INSTRUCTIONS FOR THE TASK =
In the entries below, find the line with "For every named" and print exactly every line from there up to and including the line with "BERITA (94, 67)", with no other lines.

GIVEN DATA =

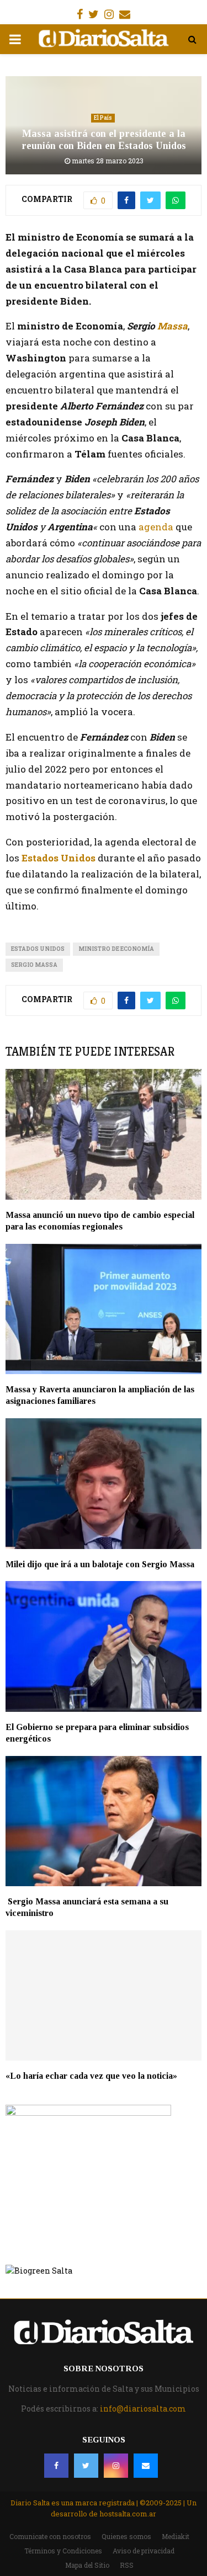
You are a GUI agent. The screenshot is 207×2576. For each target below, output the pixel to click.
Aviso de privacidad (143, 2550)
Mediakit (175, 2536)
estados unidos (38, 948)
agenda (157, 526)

---

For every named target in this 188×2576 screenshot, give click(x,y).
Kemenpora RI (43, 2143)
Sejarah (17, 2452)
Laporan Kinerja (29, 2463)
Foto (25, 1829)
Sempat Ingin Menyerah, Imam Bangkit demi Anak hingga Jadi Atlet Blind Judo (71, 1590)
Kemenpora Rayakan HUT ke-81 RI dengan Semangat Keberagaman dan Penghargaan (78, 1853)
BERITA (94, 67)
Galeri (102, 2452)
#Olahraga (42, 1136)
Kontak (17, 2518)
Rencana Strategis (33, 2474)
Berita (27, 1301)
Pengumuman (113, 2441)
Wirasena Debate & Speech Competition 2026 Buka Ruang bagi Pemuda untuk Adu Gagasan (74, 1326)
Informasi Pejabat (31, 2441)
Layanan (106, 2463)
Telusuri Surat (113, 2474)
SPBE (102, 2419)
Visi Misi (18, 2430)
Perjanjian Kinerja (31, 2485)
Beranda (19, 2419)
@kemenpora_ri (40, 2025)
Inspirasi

ANSWER FOR THE TASK =
For every named target in this 188×2576 screenshot, give click(x,y).
Kemenpora RI (43, 2143)
Sejarah (17, 2452)
Laporan Kinerja (29, 2463)
Foto (25, 1829)
Sempat Ingin Menyerah, Imam Bangkit demi Anak hingga Jadi Atlet Blind Judo (71, 1590)
Kemenpora Rayakan HUT ke-81 RI dengan Semangat Keberagaman dan Penghargaan (78, 1853)
BERITA (94, 67)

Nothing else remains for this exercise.